(Pixel coordinate grounding data)
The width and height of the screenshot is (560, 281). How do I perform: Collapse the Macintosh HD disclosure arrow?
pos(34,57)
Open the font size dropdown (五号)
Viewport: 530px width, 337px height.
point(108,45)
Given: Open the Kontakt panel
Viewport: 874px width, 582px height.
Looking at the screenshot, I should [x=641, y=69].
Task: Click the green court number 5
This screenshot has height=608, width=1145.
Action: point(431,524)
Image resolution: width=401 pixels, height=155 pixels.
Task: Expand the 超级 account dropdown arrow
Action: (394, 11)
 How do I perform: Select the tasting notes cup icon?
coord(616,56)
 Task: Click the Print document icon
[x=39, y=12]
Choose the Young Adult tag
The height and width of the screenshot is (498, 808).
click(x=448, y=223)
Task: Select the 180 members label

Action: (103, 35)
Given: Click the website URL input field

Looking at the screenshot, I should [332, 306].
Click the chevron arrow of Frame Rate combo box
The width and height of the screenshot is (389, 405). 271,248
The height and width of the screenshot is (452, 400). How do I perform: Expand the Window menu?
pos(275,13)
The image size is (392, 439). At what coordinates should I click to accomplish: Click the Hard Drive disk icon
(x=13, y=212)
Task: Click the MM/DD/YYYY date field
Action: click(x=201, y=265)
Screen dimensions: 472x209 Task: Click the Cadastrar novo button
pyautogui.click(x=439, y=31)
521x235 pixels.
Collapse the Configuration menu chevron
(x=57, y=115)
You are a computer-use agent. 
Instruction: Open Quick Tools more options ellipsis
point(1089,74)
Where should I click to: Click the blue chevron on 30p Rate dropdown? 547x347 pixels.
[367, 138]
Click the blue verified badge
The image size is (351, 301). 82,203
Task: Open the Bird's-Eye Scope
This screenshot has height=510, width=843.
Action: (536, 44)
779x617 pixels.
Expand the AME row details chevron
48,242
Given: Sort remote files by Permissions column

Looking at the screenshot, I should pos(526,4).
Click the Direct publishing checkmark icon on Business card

Task instructions:
Each line above needs to be returned exactly as it is.

Response:
The width and height of the screenshot is (560, 281). How do I perform: Collapse the Macintosh HD disclosure arrow?
pos(34,57)
Open the font size dropdown (五号)
Viewport: 530px width, 337px height.
point(108,45)
Given: Open the Kontakt panel
Viewport: 874px width, 582px height.
Looking at the screenshot, I should [x=641, y=69].
Task: Click the green court number 5
This screenshot has height=608, width=1145.
Action: point(431,524)
Image resolution: width=401 pixels, height=155 pixels.
Task: Expand the 超级 account dropdown arrow
Action: (394, 11)
 How do I perform: Select the tasting notes cup icon?
coord(616,56)
 Task: Click the Print document icon
[x=39, y=12]
Choose the Young Adult tag
The height and width of the screenshot is (498, 808).
click(x=448, y=223)
Task: Select the 180 members label

Action: (103, 35)
Given: Click the website URL input field

Looking at the screenshot, I should [332, 306].
Click the chevron arrow of Frame Rate combo box
The width and height of the screenshot is (389, 405). 271,248
The height and width of the screenshot is (452, 400). How do I perform: Expand the Window menu?
pos(275,13)
The image size is (392, 439). At what coordinates should I click to accomplish: Click the Hard Drive disk icon
(x=13, y=212)
Task: Click the MM/DD/YYYY date field
Action: click(x=201, y=265)
Screen dimensions: 472x209 Task: Click the Cadastrar novo button
pyautogui.click(x=439, y=31)
521x235 pixels.
Collapse the Configuration menu chevron
(x=57, y=115)
You are a computer-use agent. 
Instruction: Open Quick Tools more options ellipsis
point(1089,74)
Where should I click to: Click the blue chevron on 30p Rate dropdown? 547x347 pixels.
[367, 138]
Click the blue verified badge
The image size is (351, 301). 82,203
Task: Open the Bird's-Eye Scope
This screenshot has height=510, width=843.
Action: (536, 44)
779x617 pixels.
Expand the AME row details chevron
48,242
Given: Sort remote files by Permissions column

Looking at the screenshot, I should pos(526,4).
Click the Direct publishing checkmark icon on Business card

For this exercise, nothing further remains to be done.